Creating Meaningful Change for the Long-Term
There are so many things happening right now at AFP which are energizing me and that I want to share with you.
But my enthusiasm is also tempered by the senseless shootings that occurred last week in Atlanta. I hope you’ve seen my statement from last week. Even as we mourn the victims, the incident only strengthens our resolve to fight for a fair, equitable and inclusive society free of racism and bias.
I want to mention our unique role as fundraisers—something we do that very few professions can claim to do. We bring people together, regardless of their background. We unite individuals that may have very little in common except for a belief in a particular cause. That’s not a role we should take lightly, because it gives us the opportunity to foster greater understanding between people—to help them see that we have so much more in common than what separates us. That can be a powerful way to bring up and discuss issues related to equity, diversity, fairness, compassion and justice, and I hope you’ll consider how you can make that happen.
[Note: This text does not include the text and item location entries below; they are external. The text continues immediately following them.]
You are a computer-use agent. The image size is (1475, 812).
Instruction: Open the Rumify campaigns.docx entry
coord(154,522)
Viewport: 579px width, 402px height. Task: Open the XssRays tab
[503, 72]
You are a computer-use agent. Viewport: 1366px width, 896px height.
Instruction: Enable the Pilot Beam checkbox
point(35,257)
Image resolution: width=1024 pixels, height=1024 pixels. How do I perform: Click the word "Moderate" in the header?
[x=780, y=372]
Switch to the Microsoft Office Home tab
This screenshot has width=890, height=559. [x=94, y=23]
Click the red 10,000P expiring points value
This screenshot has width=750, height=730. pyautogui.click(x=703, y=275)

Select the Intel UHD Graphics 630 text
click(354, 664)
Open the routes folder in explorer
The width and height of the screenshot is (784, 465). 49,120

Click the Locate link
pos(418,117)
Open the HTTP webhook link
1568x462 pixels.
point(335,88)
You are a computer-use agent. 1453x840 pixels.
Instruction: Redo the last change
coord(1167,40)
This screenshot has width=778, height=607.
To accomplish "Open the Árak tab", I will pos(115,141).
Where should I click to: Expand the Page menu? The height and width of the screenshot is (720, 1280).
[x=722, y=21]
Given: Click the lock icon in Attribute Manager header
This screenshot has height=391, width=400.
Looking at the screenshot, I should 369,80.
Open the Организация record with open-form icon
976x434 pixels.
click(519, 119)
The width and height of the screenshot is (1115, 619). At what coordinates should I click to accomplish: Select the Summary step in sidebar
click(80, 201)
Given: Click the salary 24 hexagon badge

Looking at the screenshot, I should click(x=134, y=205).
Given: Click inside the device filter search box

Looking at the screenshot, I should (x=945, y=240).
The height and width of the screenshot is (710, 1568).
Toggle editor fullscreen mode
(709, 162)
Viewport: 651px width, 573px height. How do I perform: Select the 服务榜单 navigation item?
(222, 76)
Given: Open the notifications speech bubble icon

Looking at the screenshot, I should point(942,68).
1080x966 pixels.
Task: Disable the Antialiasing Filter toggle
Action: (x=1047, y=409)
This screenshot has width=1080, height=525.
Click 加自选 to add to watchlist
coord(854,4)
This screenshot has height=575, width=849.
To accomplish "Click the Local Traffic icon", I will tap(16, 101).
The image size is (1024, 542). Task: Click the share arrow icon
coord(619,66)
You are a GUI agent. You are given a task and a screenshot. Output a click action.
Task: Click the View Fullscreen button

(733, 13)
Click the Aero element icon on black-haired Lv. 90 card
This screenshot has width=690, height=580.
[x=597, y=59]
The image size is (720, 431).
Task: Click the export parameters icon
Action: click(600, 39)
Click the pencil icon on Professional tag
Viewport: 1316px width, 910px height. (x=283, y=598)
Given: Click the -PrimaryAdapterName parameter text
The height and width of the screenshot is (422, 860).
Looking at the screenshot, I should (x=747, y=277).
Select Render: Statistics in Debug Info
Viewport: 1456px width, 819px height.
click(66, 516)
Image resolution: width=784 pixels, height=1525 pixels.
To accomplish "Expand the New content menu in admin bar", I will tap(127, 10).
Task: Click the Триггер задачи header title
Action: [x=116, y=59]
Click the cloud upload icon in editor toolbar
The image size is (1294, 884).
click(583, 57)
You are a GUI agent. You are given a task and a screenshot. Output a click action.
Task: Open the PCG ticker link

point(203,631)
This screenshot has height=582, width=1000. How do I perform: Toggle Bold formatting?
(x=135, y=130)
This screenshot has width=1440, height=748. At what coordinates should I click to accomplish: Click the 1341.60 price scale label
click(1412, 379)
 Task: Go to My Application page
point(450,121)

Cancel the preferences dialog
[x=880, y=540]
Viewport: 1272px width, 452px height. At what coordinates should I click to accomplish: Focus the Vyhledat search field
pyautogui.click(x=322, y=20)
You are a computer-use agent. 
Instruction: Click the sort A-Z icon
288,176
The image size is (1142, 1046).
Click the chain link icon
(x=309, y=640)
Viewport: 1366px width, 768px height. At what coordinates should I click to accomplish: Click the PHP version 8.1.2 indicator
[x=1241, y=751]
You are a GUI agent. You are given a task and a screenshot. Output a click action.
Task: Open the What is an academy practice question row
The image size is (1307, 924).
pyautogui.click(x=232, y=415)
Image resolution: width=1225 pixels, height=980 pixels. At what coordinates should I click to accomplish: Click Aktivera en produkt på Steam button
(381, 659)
We have work to do in our own profession, and that’s why we’re launching our IDEA survey later this month. This is a ground-breaking survey that we’re collaborating on with 8 other organizations, and I urge you to participate in the survey when you receive it. With so many organizations involved in this survey, the resulting data will be instrumental in expanding our baseline knowledge of the state of diversity and inclusion in the charitable sector and how we move forward.
And we continue to celebrate Women’s History Month—because lifting up the stories of women in philanthropy and recognizing the impact they have made, while continuing to fight for gender equity in fundraising, are critical priorities for AFP. I want to thank Liz LeClair, CFRE and Michelle Edgerton for sharing their stories and perspectives earlier this month. Last week, Dr. Erynn Beaton and Dr. Megan LePere-Schloop, our research partners at The Ohio State University, unveiled new data on the prevalence of sexual harassment in the profession. We were also so honored to be able to recognize Dr. Elizabeth Dale as our Emerging Scholar for her research related to gender and philanthropy; the LGBTQ community and giving; and diversity, equity and inclusion in fundraising.
But equally important to me, and to all of AFP, is that we do not simply tokenize months like Women’s History Month, Black History Month or the upcoming Celebrate Diversity Month. While we want to celebrate these moments appropriately, we are firmly committed to ensuring that we hear from diverse and unique voices throughout the year, not just in one month. All of our departments at AFP have made plans to ensure you receive a wide diversity of perspectives, and that we highlight these issues and work to solve challenges related to equity and inclusion throughout the year.
We are in a new era—of addressing long-ignored inequities and understanding what it means to be truly inclusive and diverse—and it is much-needed. We’re all learning along the way, and we’re going to make mistakes. But as long as we’re not afraid to have tough conversations, and as long as we remain committed—for the long-term—to our key principles, we can march forward, create impactful change and celebrate the incredible work of so many different voices that make up our society and the fundraising profession.